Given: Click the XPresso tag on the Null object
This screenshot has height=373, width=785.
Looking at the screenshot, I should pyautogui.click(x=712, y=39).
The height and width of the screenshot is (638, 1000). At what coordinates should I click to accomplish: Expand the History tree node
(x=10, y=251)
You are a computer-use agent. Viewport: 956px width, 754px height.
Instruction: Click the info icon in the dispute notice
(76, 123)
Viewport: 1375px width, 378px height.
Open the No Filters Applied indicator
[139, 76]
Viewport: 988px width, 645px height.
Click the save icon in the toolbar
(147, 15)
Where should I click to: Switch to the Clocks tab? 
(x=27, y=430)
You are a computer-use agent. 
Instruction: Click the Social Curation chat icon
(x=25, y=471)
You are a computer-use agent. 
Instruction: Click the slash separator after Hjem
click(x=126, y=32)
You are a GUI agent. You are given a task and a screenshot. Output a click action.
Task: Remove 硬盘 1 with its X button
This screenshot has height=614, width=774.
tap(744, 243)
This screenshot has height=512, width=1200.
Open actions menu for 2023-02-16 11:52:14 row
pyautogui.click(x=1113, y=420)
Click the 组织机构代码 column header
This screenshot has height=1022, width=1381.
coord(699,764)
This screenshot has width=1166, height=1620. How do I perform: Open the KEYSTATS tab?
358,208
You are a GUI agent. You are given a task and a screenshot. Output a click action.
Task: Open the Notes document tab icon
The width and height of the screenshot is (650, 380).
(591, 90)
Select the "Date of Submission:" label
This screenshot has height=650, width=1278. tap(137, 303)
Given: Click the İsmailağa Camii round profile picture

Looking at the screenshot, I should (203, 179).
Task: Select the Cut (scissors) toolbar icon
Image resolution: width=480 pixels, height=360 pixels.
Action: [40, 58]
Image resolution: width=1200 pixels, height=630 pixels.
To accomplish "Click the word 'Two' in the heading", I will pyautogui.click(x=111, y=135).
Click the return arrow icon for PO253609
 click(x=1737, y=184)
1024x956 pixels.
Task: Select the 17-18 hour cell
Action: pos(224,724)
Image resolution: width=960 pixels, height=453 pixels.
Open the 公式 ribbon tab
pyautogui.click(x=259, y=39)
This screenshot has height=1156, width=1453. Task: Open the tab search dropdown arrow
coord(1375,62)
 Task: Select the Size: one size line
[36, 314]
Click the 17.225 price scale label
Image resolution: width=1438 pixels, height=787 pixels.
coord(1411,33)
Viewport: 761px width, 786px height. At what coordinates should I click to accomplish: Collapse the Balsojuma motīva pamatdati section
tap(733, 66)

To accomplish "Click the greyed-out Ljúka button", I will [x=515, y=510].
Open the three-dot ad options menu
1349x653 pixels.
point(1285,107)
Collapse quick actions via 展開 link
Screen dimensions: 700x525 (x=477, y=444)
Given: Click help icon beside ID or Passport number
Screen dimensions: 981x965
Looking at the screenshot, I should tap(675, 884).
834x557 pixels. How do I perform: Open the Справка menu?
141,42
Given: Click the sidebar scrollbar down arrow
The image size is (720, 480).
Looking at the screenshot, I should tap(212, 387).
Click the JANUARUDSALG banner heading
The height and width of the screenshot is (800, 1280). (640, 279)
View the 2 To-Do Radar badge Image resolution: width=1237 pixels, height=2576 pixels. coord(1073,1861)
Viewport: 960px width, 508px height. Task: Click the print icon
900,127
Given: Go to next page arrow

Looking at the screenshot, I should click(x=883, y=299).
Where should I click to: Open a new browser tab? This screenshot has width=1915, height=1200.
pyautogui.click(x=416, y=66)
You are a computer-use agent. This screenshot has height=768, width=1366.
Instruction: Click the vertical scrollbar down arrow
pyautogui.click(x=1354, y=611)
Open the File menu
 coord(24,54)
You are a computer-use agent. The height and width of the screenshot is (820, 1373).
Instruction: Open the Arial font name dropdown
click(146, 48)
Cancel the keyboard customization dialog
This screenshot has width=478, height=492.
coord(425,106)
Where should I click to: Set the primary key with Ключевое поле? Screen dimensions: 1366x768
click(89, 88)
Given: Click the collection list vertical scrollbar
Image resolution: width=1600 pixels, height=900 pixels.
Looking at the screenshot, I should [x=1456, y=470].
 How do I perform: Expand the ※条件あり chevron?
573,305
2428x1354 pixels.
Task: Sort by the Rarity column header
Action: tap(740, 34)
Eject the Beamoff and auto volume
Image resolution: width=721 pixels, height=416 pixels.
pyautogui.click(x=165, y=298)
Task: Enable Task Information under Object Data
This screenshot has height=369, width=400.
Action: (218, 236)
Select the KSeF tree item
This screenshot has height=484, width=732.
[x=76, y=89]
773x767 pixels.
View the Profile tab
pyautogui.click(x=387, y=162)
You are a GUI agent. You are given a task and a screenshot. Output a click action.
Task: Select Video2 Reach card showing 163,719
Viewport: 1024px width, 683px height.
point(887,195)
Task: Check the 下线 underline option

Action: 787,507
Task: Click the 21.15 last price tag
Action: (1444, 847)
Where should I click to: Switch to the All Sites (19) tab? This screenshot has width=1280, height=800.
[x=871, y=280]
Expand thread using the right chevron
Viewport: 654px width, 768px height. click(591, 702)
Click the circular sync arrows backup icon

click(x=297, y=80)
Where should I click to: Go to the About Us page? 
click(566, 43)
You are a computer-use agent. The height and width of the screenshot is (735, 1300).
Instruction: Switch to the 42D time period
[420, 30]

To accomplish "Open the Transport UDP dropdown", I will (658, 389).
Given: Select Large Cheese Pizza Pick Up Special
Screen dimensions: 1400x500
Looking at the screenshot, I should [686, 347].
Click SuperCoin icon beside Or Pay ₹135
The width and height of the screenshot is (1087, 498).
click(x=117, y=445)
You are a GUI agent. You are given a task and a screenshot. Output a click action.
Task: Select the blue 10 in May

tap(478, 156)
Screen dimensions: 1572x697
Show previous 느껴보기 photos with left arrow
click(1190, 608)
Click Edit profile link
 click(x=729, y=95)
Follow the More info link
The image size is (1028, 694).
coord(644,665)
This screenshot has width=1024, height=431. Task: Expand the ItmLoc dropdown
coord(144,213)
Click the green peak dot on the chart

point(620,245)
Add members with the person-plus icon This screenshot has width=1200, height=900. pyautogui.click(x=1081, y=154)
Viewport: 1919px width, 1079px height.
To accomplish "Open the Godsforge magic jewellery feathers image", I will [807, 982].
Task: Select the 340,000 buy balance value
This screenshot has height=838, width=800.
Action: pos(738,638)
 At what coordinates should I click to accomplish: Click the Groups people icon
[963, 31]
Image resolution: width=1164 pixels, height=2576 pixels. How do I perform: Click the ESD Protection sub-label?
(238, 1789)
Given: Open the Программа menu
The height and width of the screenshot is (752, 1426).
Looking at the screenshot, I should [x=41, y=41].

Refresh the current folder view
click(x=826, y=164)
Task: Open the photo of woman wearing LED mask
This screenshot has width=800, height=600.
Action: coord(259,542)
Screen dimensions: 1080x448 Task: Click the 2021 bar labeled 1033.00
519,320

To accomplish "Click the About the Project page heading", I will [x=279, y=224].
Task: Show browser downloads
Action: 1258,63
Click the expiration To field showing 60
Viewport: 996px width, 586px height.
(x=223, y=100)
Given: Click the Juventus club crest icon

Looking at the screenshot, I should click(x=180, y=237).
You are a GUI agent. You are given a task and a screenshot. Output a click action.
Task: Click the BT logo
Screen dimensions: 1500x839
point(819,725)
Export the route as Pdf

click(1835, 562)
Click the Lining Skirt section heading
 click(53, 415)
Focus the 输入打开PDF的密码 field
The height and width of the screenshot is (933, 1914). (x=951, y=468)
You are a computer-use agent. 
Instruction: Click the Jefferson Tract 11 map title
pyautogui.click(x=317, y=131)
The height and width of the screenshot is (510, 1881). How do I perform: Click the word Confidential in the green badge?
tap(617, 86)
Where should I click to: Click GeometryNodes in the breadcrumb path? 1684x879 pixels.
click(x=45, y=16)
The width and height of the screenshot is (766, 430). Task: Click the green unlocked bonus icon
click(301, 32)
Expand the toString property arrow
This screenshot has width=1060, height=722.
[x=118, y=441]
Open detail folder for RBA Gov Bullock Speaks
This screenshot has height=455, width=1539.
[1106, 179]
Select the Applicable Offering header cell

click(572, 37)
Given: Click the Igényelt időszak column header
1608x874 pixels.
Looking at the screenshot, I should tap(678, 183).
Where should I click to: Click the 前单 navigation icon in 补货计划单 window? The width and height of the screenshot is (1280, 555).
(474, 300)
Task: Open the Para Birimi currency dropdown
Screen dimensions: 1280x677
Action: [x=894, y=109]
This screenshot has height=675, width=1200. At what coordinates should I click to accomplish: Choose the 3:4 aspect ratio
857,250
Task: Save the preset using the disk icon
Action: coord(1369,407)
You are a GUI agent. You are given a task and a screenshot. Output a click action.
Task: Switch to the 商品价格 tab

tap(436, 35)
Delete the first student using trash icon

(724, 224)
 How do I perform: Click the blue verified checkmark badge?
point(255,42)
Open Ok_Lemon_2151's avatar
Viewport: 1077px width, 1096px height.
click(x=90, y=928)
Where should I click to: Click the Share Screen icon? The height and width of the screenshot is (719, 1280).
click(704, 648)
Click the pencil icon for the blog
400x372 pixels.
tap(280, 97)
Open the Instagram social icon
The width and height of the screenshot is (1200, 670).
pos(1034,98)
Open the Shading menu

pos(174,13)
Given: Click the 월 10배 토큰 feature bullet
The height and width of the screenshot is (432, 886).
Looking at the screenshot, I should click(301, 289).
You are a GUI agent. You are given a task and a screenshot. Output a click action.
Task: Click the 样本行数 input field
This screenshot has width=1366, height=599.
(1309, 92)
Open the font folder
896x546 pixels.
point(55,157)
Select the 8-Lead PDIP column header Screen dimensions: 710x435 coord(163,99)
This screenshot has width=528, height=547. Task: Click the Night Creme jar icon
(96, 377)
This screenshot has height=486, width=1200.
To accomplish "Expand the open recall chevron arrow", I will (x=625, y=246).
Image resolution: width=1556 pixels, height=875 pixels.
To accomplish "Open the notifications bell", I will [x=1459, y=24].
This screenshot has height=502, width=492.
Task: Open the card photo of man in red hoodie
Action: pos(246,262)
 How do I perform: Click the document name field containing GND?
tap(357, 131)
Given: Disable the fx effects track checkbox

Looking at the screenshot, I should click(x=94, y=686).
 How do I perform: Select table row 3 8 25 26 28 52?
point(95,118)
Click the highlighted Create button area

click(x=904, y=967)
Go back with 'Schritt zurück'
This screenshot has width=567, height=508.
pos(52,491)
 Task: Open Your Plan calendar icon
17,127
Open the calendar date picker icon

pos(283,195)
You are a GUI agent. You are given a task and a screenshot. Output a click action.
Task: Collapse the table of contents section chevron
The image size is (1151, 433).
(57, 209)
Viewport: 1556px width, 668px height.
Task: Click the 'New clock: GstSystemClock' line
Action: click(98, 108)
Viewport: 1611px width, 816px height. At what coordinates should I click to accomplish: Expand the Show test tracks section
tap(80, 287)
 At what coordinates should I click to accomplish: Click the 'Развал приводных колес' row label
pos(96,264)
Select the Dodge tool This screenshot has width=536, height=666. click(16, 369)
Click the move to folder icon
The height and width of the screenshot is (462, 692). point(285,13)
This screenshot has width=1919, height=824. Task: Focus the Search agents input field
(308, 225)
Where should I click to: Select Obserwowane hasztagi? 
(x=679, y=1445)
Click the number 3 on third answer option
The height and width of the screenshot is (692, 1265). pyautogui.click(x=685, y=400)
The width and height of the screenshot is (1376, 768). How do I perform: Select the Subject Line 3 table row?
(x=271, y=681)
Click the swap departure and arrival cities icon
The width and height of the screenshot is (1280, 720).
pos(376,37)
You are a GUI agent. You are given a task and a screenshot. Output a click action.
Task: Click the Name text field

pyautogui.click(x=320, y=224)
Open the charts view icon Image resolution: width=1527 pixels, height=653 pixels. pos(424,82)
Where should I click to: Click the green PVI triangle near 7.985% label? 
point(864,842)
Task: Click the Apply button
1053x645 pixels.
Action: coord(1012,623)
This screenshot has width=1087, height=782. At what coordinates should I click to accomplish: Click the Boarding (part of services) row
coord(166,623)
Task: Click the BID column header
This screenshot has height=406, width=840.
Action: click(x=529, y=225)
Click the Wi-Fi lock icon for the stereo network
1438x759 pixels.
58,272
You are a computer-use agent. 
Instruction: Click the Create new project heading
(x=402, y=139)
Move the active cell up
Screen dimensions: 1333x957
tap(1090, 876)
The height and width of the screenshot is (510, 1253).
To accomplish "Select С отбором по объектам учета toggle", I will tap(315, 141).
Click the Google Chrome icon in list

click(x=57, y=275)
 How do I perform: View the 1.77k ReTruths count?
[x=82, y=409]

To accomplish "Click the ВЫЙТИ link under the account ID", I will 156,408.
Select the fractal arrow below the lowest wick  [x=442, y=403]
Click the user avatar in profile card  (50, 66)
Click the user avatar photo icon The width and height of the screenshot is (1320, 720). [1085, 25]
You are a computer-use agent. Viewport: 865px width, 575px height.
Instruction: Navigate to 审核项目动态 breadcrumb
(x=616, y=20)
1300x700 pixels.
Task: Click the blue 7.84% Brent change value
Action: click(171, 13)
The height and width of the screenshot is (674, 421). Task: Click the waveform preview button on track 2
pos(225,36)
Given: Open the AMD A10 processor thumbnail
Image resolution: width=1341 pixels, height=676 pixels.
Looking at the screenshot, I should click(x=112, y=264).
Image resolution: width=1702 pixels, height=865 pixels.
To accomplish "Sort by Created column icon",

# Work order
Go over the data above and copy every line that has the word "showing" in it.

# Answer area
Task: Select Video2 Reach card showing 163,719
Click the expiration To field showing 60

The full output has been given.